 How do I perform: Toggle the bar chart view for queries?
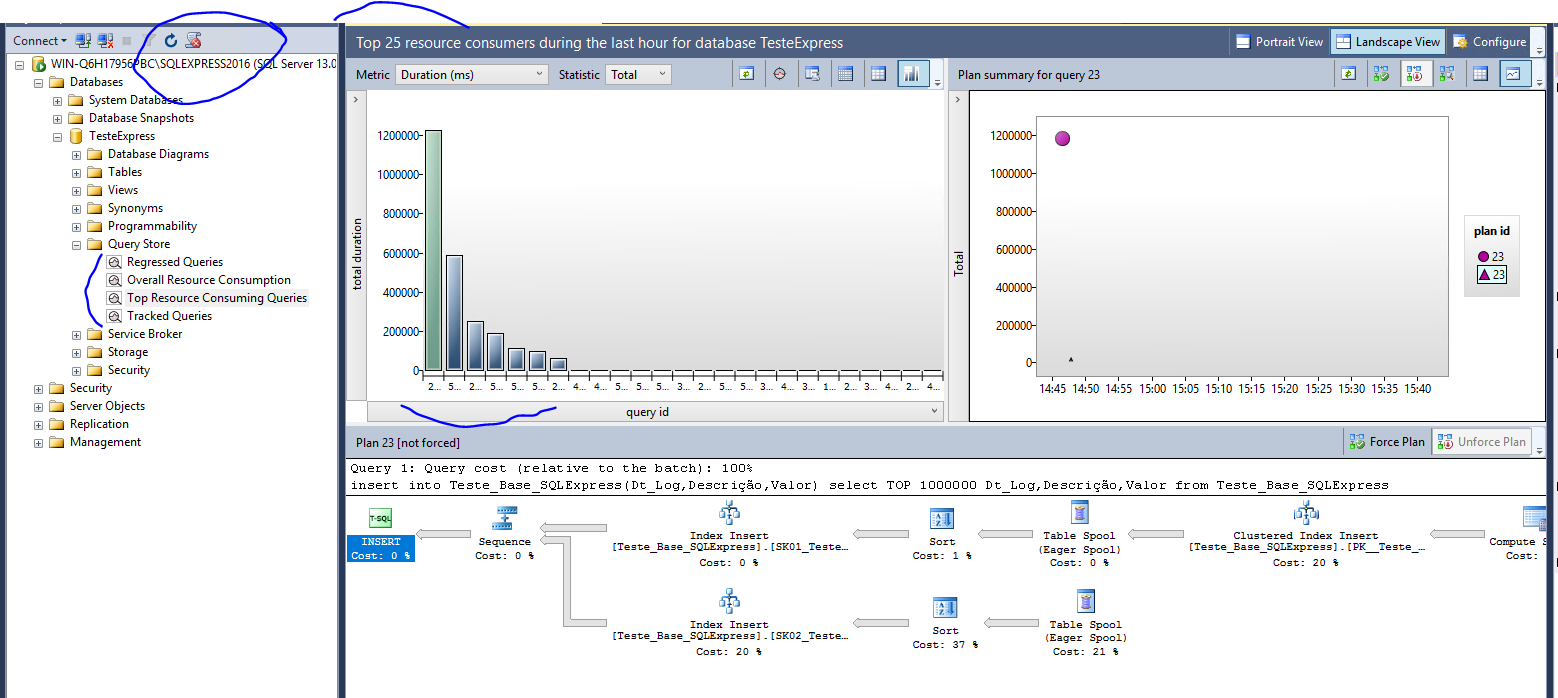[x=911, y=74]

● ● ●

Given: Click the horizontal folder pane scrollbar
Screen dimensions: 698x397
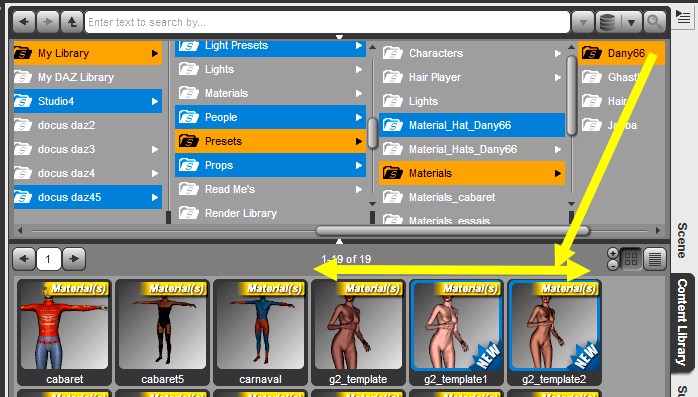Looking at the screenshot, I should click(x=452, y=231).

● ● ●

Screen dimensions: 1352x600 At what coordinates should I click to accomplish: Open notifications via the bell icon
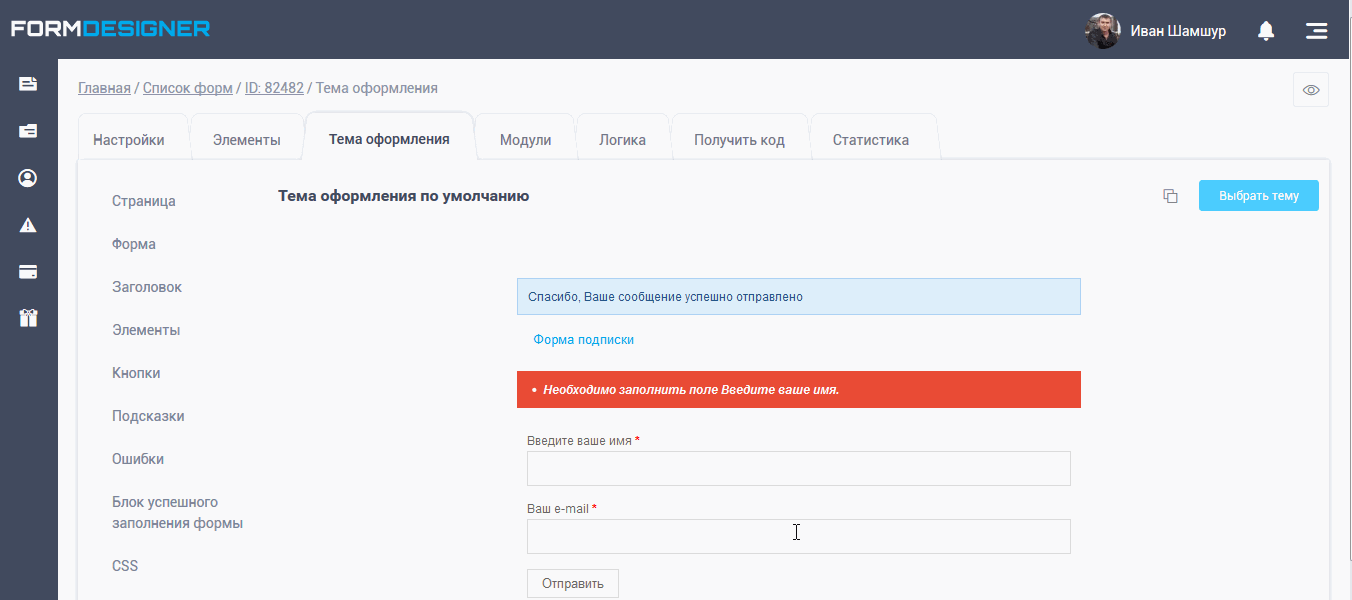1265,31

● ● ●

What is needed:
Pull out every line in the rows above that contains the word "dimensions" and list those lines unchanged.

Written solution:
Screen dimensions: 698x397
Screen dimensions: 1352x600 At what coordinates should I click to accomplish: Open notifications via the bell icon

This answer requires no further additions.